» What you will do
Of all the entries below, retype only the lines from the one with "Dairy (187, 2513)" through the one with "Education (386, 2493)", exactly as they appear.

------------------------------------

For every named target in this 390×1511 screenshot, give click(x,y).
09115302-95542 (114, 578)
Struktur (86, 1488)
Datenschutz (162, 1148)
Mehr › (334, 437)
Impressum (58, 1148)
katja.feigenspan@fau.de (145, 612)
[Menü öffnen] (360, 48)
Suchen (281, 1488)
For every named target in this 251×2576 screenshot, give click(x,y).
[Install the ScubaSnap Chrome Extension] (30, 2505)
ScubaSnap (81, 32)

------------------------------------

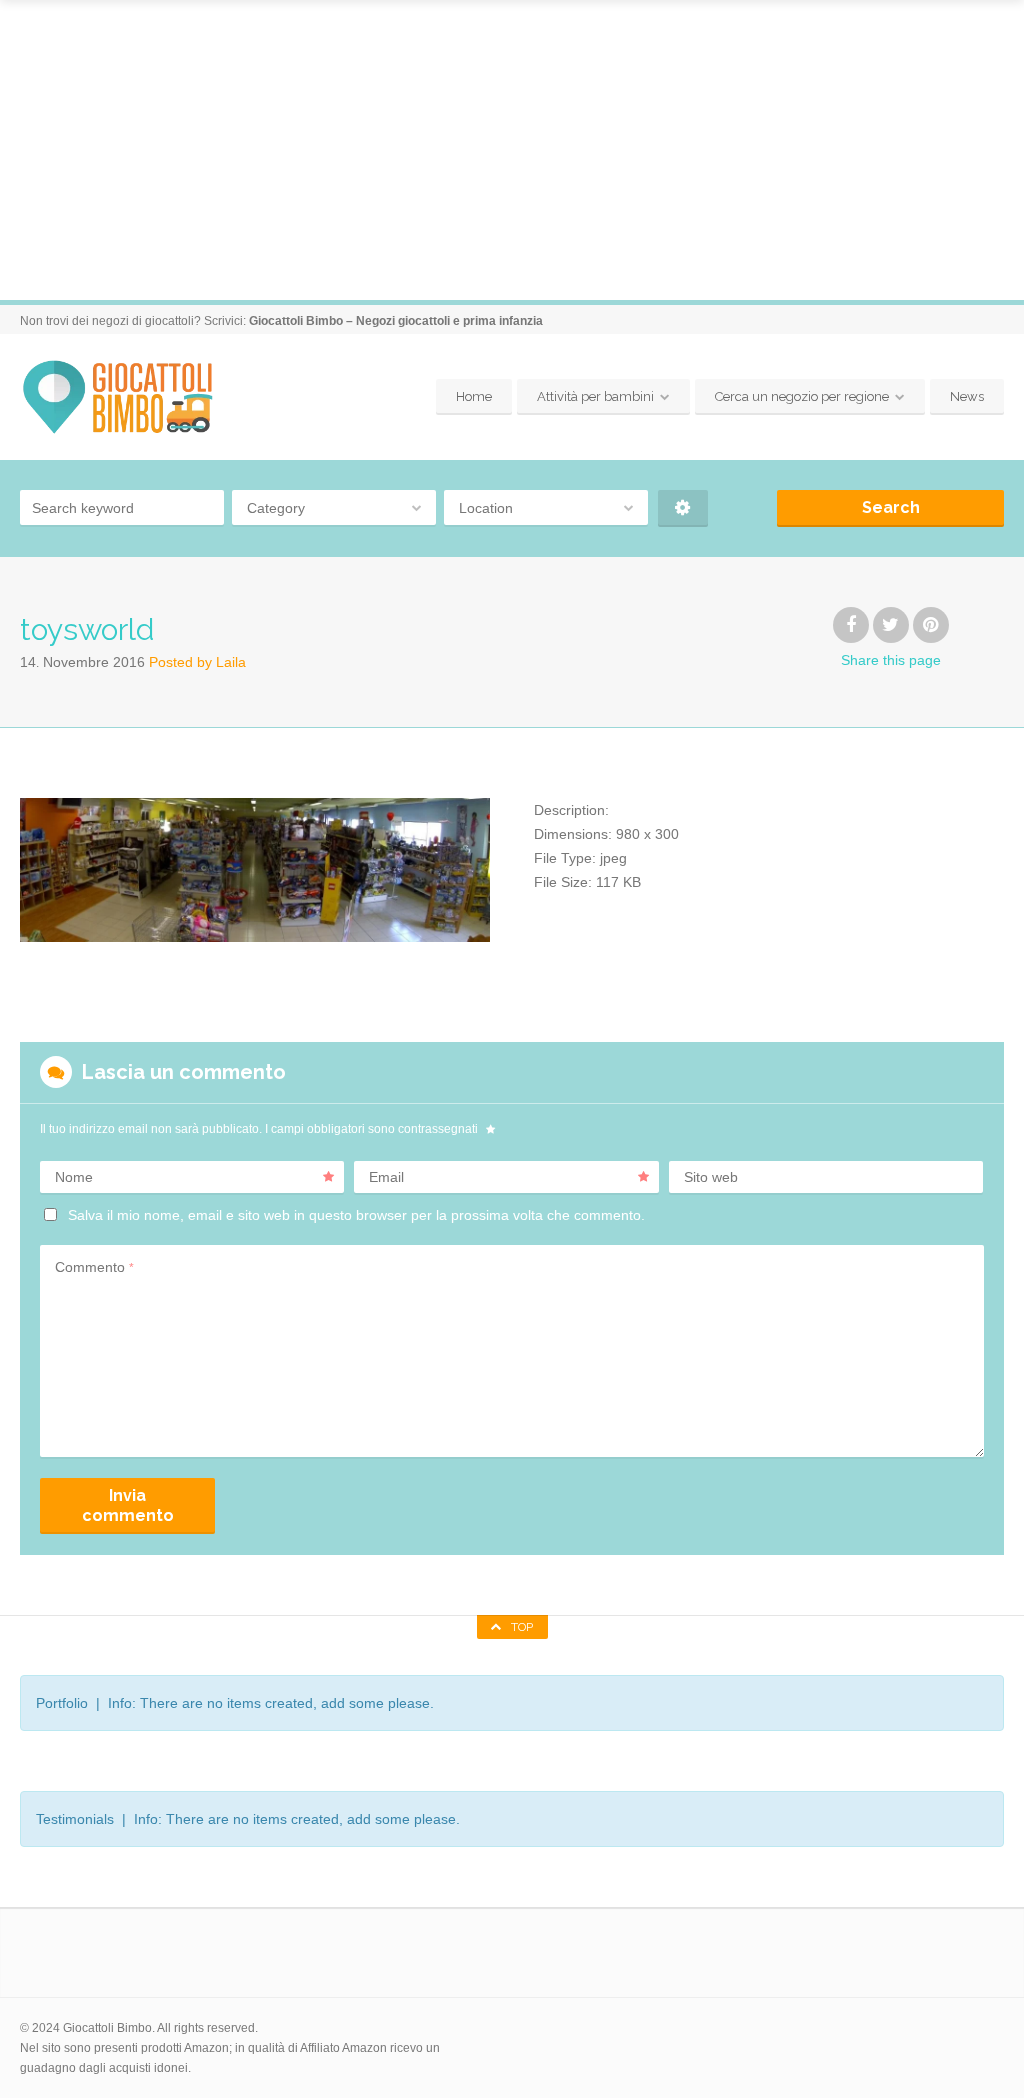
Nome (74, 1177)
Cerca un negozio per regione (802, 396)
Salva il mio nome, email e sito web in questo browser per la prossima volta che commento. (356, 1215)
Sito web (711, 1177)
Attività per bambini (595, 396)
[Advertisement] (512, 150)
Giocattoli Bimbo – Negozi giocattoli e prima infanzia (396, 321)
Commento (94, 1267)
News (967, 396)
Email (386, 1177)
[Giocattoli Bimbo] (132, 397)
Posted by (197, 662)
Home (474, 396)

------------------------------------

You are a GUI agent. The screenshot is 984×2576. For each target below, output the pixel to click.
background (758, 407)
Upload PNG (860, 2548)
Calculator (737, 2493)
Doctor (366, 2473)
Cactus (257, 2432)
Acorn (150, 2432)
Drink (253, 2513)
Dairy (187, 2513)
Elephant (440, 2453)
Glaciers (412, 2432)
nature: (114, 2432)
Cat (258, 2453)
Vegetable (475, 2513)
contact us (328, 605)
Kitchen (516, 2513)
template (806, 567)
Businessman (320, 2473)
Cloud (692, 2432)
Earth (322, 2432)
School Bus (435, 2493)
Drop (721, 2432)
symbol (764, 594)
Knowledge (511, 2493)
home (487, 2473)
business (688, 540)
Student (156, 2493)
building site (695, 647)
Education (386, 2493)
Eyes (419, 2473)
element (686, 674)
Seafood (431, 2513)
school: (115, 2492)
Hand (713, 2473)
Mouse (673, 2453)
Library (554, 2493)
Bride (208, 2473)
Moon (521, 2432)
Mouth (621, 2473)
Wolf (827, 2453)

------------------------------------

» Answer section
Dairy (187, 2513)
Elephant (440, 2453)
Glaciers (412, 2432)
nature: (114, 2432)
Cat (258, 2453)
Vegetable (475, 2513)
contact us (328, 605)
Kitchen (516, 2513)
template (806, 567)
Businessman (320, 2473)
Cloud (692, 2432)
Earth (322, 2432)
School Bus (435, 2493)
Drop (721, 2432)
symbol (764, 594)
Knowledge (511, 2493)
home (487, 2473)
business (688, 540)
Student (156, 2493)
building site (695, 647)
Education (386, 2493)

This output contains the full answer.